About this exercise -> Without the images, output each record below as it stands.

Provided material ->
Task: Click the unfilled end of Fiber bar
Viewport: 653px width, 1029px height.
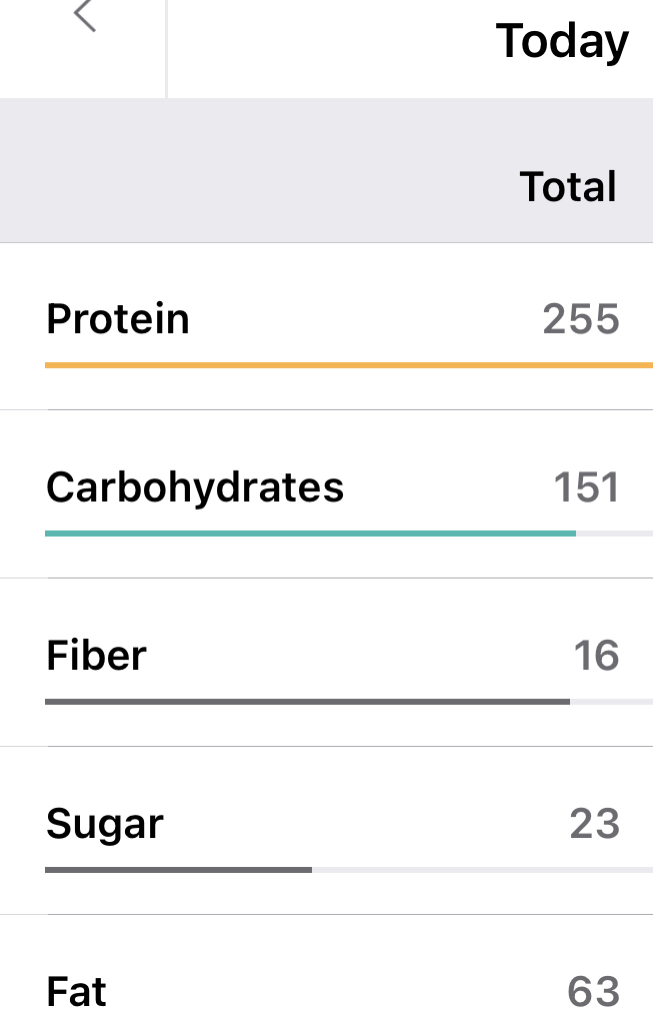Action: (x=610, y=701)
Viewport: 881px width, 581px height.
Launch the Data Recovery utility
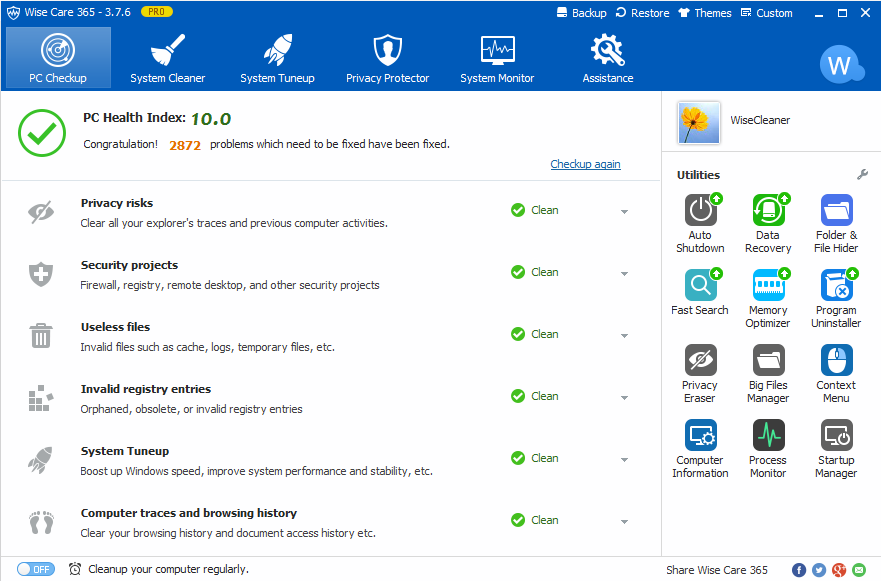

Answer ->
Task: Click the unfilled end of Fiber bar
Viewport: 653px width, 1029px height.
Action: (x=610, y=701)
Viewport: 881px width, 581px height.
Launch the Data Recovery utility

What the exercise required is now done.